== GIVEN REQUEST ==
Reproduce the material below, replacing every "Where should I click to" with "What should I tap to" and leaving everything else unchanged.
* begin LISTING *
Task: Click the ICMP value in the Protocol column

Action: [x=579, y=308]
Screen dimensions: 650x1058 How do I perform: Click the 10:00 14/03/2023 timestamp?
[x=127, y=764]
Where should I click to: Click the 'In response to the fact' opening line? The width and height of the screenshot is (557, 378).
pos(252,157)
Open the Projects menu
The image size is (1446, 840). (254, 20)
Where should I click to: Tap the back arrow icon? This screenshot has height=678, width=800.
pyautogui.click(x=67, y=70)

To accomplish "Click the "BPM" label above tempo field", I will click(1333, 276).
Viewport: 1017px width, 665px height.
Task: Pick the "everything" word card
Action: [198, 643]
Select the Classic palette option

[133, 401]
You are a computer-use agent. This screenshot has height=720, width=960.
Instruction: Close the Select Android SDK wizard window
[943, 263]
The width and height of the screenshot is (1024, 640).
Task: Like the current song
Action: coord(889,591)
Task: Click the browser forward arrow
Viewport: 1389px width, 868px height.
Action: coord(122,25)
* end LISTING *
== THE SOLUTION ==
Task: Click the ICMP value in the Protocol column

Action: [x=579, y=308]
Screen dimensions: 650x1058 How do I perform: Click the 10:00 14/03/2023 timestamp?
[x=127, y=764]
What should I tap to: Click the 'In response to the fact' opening line? The width and height of the screenshot is (557, 378).
pos(252,157)
Open the Projects menu
The image size is (1446, 840). (254, 20)
What should I tap to: Tap the back arrow icon? This screenshot has height=678, width=800.
pyautogui.click(x=67, y=70)

To accomplish "Click the "BPM" label above tempo field", I will click(1333, 276).
Viewport: 1017px width, 665px height.
Task: Pick the "everything" word card
Action: [198, 643]
Select the Classic palette option

[133, 401]
You are a computer-use agent. This screenshot has height=720, width=960.
Instruction: Close the Select Android SDK wizard window
[943, 263]
The width and height of the screenshot is (1024, 640).
Task: Like the current song
Action: coord(889,591)
Task: Click the browser forward arrow
Viewport: 1389px width, 868px height.
Action: coord(122,25)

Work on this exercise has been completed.